Tutorial 18: I2S Receiver, part 4

AXI4 Streaming

In this final part of tutorial 18, we’re going to add an AXI4 streaming interface to the I2S receiver. This interface will allow the receiver to play with the Vivado IP tool flow.

AXI4 Streaming Overview

The ARM AXI4 standard has two types of interfaces. First, there’s the memory mapped AXI4 and AXI4-Lite interfaces, of which we have seen the AXI4-Lite before. These interfaces implement a microprocessor bus interface. Transactions are reads and writes of data to memory addresses.

Streaming interfaces like the AXI4 Streaming interface are different. They don’t have a concept of addresses, and data transfers can only occur in one direction. They’re meant to handle a stream of information– sort of like a network packet, or audio data like that produced by our I2S receiver. A streaming interface can either be a master or a slave. Master interfaces generate data that are sent to slaves. So, our I2S receiver is a I2S slave interface– it receives data from an I2S master, so therefore it is an AXI4 Streaming master interface. In tutorial 19 we will design a I2S transmitter interface which is an I2S master and will have an AXI4 slave interface. We will be able to extend our audio loopback design once we have these two IP blocks.

Signals

An AXI4 Streaming interface uses the signals shown in the following table:

Signal Source Description
ACLK Clock source The clock signal for the interface used by both the slave and master. All signals are sampled and generated from the rising edge of this clock.
ARESETn Reset source Active low reset for the interface.
TVALID Master Indicates that the master is driving a valid transfer.
TREADY Slave Indicates the slave is ready to receive the transfer.
TDATA Master The data being transferred.
TLAST Master Indicates that this transfer is the last transfer in the packet.
TSTRB Master (optional) One bit in this bus for each byte in TDATA indicates whether the data byte is valid.
TKEEP Master (optional) Indicates bits which should be kept as part of the data stream.
TID Master (optional) The data stream identifier.
TDEST Master (optional) Routing information for the data stream.
TUSER Master (optional) User defined sideband information.

Handshake

Information flows from the master to the slave. They both receive the bus clock and reset signals from other sources. The slave generates only a TREADY signal to indicate that it is ready to receive data, and the master generates all other signals. A transfer occurs whenever TREADY and TVALID are both high on the rising edge of ACLK.

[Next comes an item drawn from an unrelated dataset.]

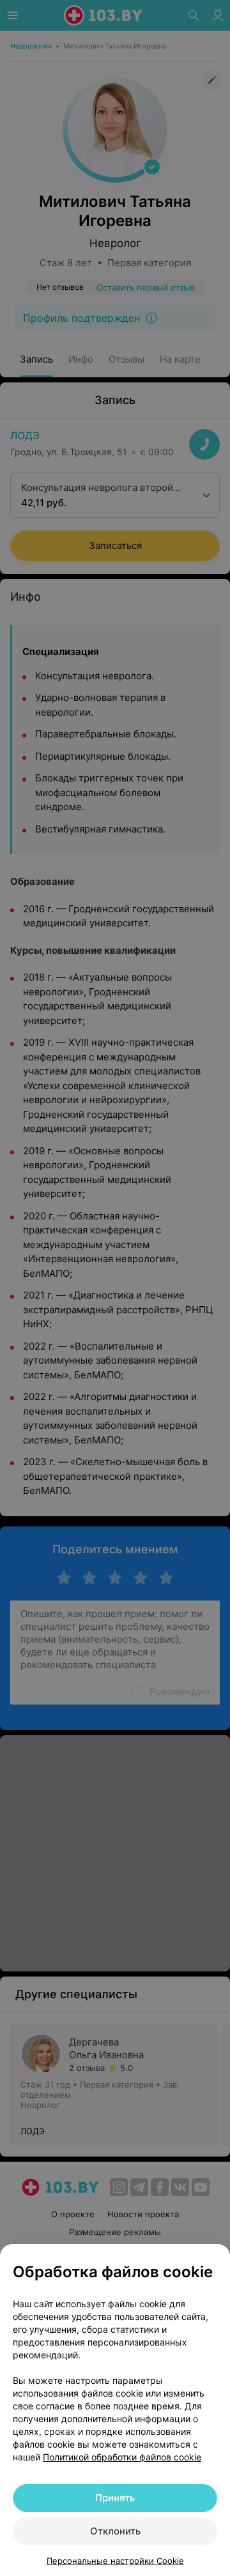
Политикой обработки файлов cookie (122, 2457)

A master is not permitted to wait for TREADY to be asserted before asserting TVALID. However, a slave is permitted to wait for TVALID to be asserted before asserting TREADY. In addition, a slave may assert and de-assert TREADY without receiving an intermediate TVALID.

TVALID before TREADY handshake

TVALID before TREADY handshake

In the timing diagram to the right, the master presents the transfer information and TVALID. TVALID must remain active until the slave drive’s TREADY. The transfer occurs when both TVALID and TREADY are asserted at the rising edge of ACLK. This is shown with the arrow in the timing diagram.

TREADY before TVALID handshake

TREADY before TVALID handshake

In the case shown to the right, the slave presents TREADY and then subsequently the master asserts TVALID. The transfer occurs when both signals are asserted and ACLK rises. This is again shown with the arrow.

TVALID with TREADY handshake

TVALID with TREADY handshake

In the timing diagram to the right, the master asserts TVALID in the same cycle that the slave asserts TREADY. The transfer occurs that cycle as indicated by the arrow.

Signalling

I2S audio packet transfer

I2S audio packet transfer

In our case, we only need to send the 32 bits of audio data on TDATA and indicate the end of the packet with TLAST. On the first transfer cycle, we’ll send the left channel data with TLAST low, and then on the second transfer we will send the right channel data with TLAST high. Our application will not need any of the optional AXI4 Streaming signals.

Naming

In Vivado, we’re going to want to use a naming convention which allows the IP Packager tool to recognize the signals in the AXI4 Streaming interface. To do this, we’ll prefix all of our port names in the interface with M_AXIS_. Here is a list of the signal names we need to use:

Signal Direction Description
M_AXIS_ACLK Input This is the clock signal for the module. It is driven in to both the master and the slave.
M_AXIS_ARESETN Input When this signal is low you should reset the M_AXIS_TVALID signal so that you don't indicate you have valid data to drive.
M_AXIS_TVALID Output Indicates that you have valid data to transfer to the slave.
M_AXIS_TREADY Input Indicates the slave is ready to receive your transfer.
M_AXIS_TDATA Output The data being transferred.
M_AXIS_TLAST Output Indicates that this transfer is the last transfer in the packet. There are two transfers per packet. The first is the left data and the last is the right data.

Logic

You will need to add logic to generate M_AXIS_TVALID. This will need to get set when data is available to transfer to the AXI4 Streaming interface. It will need to clear when the data is read by the AXI4 slave, as indicated by M_AXIS_TREADY. Also, you will need to reset this to zero when M_AXIS_ARESETN is low.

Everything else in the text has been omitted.